= Beginning of Section =

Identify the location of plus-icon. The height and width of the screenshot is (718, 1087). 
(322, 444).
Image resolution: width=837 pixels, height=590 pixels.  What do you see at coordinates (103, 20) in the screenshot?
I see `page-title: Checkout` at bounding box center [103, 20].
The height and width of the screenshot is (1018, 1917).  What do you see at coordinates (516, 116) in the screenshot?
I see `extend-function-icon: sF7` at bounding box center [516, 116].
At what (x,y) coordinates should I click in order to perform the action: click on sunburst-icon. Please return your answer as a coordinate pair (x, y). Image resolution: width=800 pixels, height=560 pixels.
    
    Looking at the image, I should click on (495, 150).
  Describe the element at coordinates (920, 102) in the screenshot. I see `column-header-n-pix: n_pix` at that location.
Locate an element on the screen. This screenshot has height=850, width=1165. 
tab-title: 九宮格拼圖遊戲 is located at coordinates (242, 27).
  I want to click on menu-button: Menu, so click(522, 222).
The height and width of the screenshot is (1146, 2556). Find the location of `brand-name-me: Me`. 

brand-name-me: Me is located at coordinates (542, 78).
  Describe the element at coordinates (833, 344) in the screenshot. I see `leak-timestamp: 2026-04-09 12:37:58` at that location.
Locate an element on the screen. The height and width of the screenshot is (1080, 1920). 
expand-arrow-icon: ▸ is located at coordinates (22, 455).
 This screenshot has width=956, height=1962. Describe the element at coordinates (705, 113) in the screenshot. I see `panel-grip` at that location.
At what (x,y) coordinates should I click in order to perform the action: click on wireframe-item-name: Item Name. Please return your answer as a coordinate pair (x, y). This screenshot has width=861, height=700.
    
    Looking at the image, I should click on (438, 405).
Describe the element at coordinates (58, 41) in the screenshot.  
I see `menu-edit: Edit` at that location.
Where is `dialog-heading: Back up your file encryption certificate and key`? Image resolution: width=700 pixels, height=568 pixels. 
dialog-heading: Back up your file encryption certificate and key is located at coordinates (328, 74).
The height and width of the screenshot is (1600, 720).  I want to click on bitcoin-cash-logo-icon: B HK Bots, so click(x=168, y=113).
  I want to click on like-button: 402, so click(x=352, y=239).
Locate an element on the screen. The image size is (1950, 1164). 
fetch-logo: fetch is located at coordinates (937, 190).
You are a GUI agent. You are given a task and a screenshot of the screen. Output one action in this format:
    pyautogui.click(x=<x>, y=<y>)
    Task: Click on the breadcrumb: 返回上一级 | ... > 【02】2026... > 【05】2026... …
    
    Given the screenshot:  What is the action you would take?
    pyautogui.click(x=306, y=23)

= End of Section =

— Job item —
Reproduce every one of the lines above verbatim, without any change.

— Exercise answer —
Identify the location of plus-icon. The height and width of the screenshot is (718, 1087). 
(322, 444).
Image resolution: width=837 pixels, height=590 pixels.  What do you see at coordinates (103, 20) in the screenshot?
I see `page-title: Checkout` at bounding box center [103, 20].
The height and width of the screenshot is (1018, 1917).  What do you see at coordinates (516, 116) in the screenshot?
I see `extend-function-icon: sF7` at bounding box center [516, 116].
At what (x,y) coordinates should I click in order to perform the action: click on sunburst-icon. Please return your answer as a coordinate pair (x, y). Image resolution: width=800 pixels, height=560 pixels.
    
    Looking at the image, I should click on (495, 150).
  Describe the element at coordinates (920, 102) in the screenshot. I see `column-header-n-pix: n_pix` at that location.
Locate an element on the screen. This screenshot has height=850, width=1165. 
tab-title: 九宮格拼圖遊戲 is located at coordinates (242, 27).
  I want to click on menu-button: Menu, so click(522, 222).
The height and width of the screenshot is (1146, 2556). Find the location of `brand-name-me: Me`. 

brand-name-me: Me is located at coordinates (542, 78).
  Describe the element at coordinates (833, 344) in the screenshot. I see `leak-timestamp: 2026-04-09 12:37:58` at that location.
Locate an element on the screen. The height and width of the screenshot is (1080, 1920). 
expand-arrow-icon: ▸ is located at coordinates (22, 455).
 This screenshot has width=956, height=1962. Describe the element at coordinates (705, 113) in the screenshot. I see `panel-grip` at that location.
At what (x,y) coordinates should I click in order to perform the action: click on wireframe-item-name: Item Name. Please return your answer as a coordinate pair (x, y). This screenshot has width=861, height=700.
    
    Looking at the image, I should click on (438, 405).
Describe the element at coordinates (58, 41) in the screenshot.  
I see `menu-edit: Edit` at that location.
Where is `dialog-heading: Back up your file encryption certificate and key`? Image resolution: width=700 pixels, height=568 pixels. 
dialog-heading: Back up your file encryption certificate and key is located at coordinates (328, 74).
The height and width of the screenshot is (1600, 720).  I want to click on bitcoin-cash-logo-icon: B HK Bots, so click(x=168, y=113).
  I want to click on like-button: 402, so click(x=352, y=239).
Locate an element on the screen. The image size is (1950, 1164). 
fetch-logo: fetch is located at coordinates (937, 190).
You are a GUI agent. You are given a task and a screenshot of the screen. Output one action in this format:
    pyautogui.click(x=<x>, y=<y>)
    Task: Click on the breadcrumb: 返回上一级 | ... > 【02】2026... > 【05】2026... …
    
    Given the screenshot:  What is the action you would take?
    pyautogui.click(x=306, y=23)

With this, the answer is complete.